-------- Source document

Greatest hits album by 2Pac
- Released: November 24, 1998
- Genres: Hip-hop; R&B;
- Length: 114:43
- Labels: Amaru; Death Row; Interscope; Jive;
- Producers: Dr. Dre; Tony Pizarro; Big D the Impossible; DJ Quik; Dat Nigga Daz; DJ Daryl; Nate Dogg; Warren G; Easy Mo Bee; Johnny "J"; QDIII; Live Squad; Reggie Moore; Raw Fusion; Shock G; Soulshock & Karlin; 2Pac;

2Pac chronology
| R U Still Down? (Remember Me) (1997) | Greatest Hits (1998) | Still I Rise (1999) |

Singles from Greatest Hits
- "Changes" Released: October 13, 1998; "Unconditional Love" Released: January 26, 1999;

= Greatest Hits (Tupac Shakur album) =

Greatest Hits is a posthumous double-disc greatest hits album by American rapper 2Pac, released by Amaru Entertainment, Death Row Records, Interscope Records, and Jive Records on November 24, 1998.

The album's non-chronological sequence focuses on the highlights of 2Pac's career. Twenty-one of his tracks are accompanied by four previously unreleased songs: "God Bless the Dead", "Unconditional Love", "Troublesome '96", and "Changes". Some tracks have alternate mixes, while the original mix of "California Love" makes its first proper album appearance after initially only being available as a single.

"Changes" earned 2Pac the first and only posthumous Grammy Award nomination for Best Rap Solo Performance. This is one of two 2Pac releases—and one of only nine hip-hop albums—to have been certified Diamond in the United States.

----------------

• Your objective:
According to the page on 2Pac's Greatest Hits, which previously unreleased songs are on the album? The listing that comes next is not needed for this.

-------- Provided data

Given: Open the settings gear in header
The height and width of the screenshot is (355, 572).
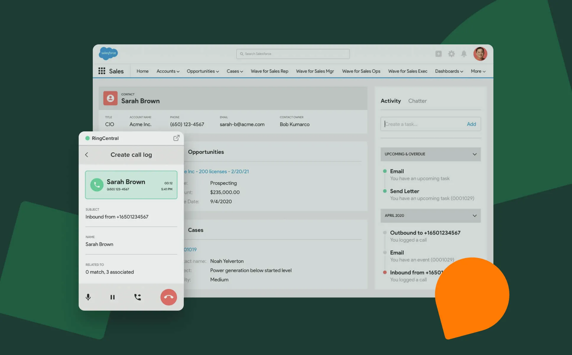Looking at the screenshot, I should [x=451, y=54].
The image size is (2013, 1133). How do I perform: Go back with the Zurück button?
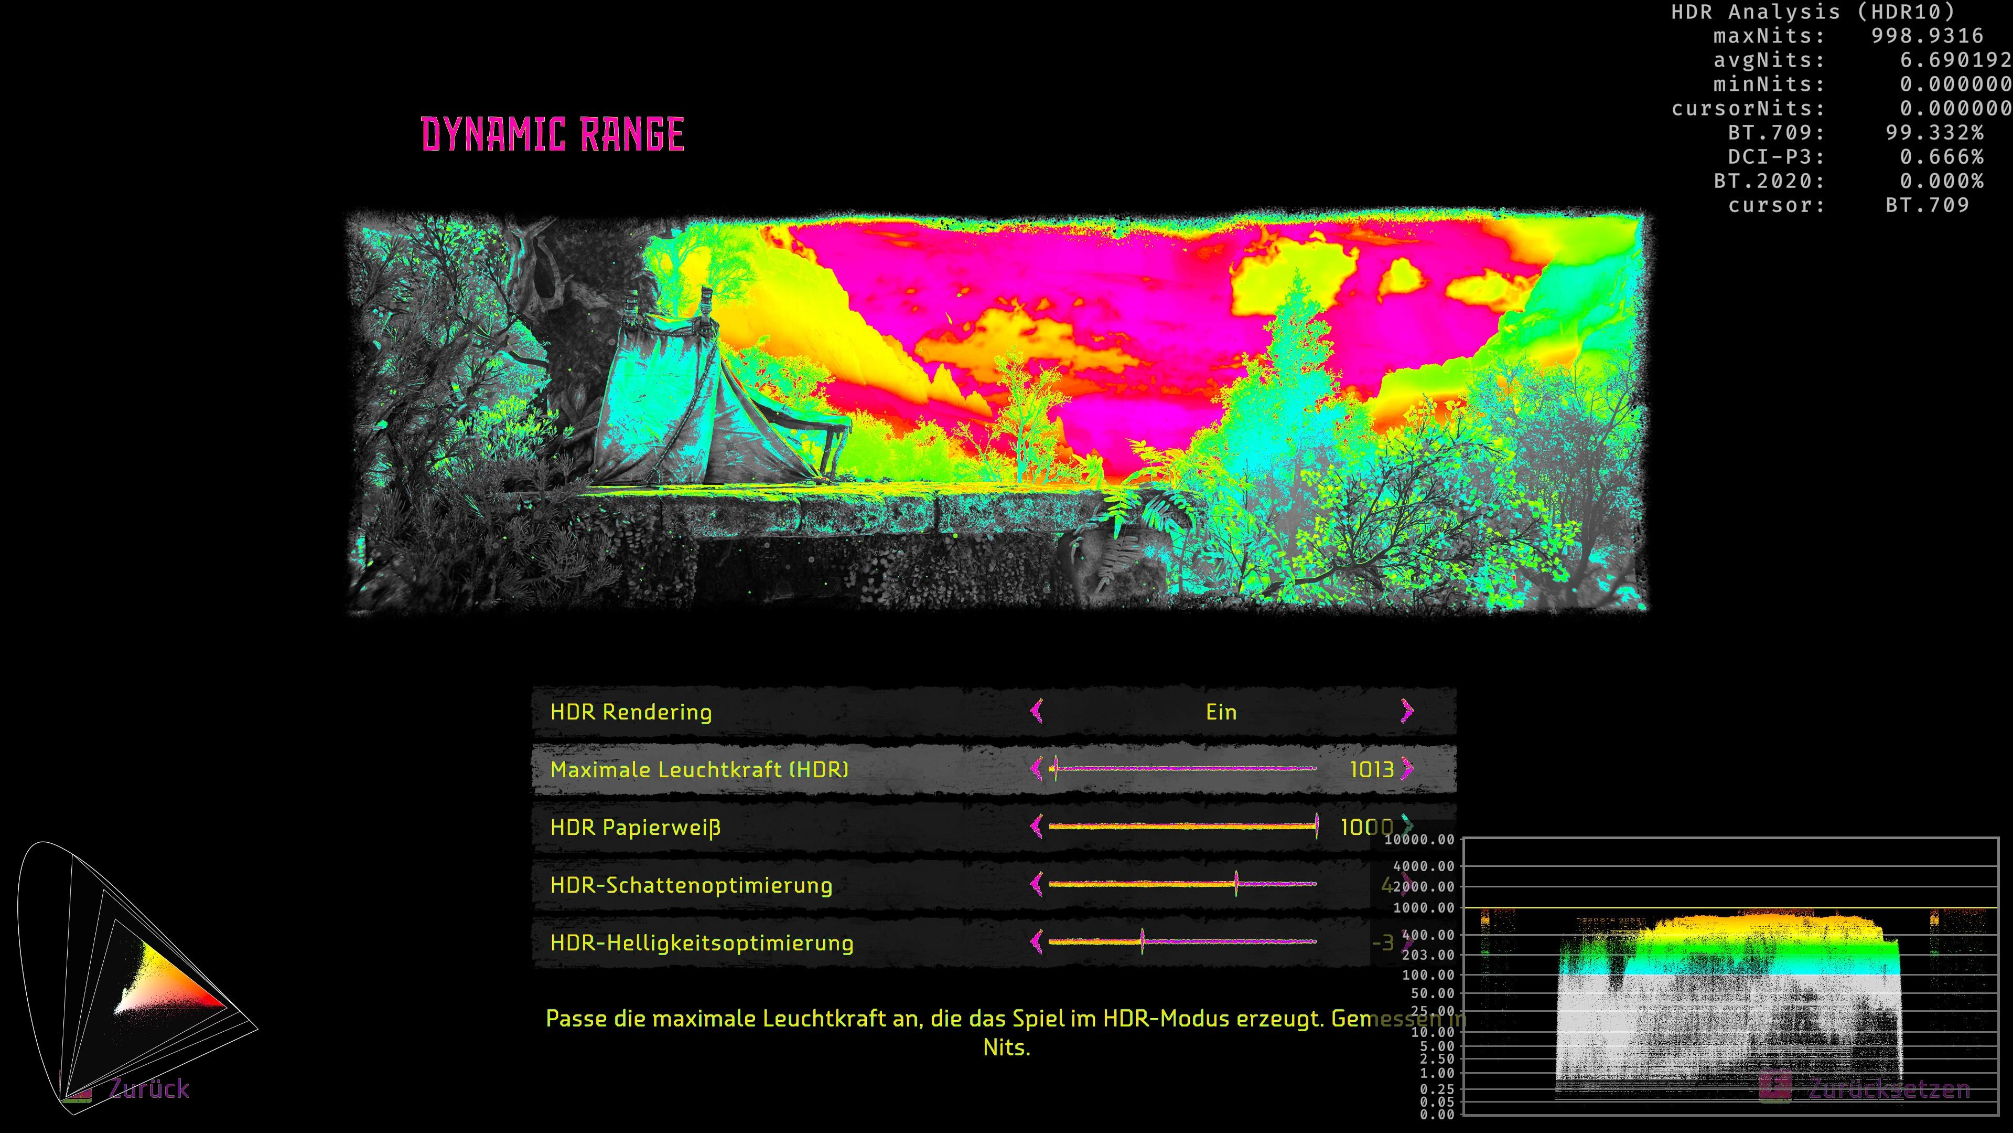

----------------

• Correct output:
"God Bless the Dead", "Unconditional Love", "Troublesome '96", and "Changes".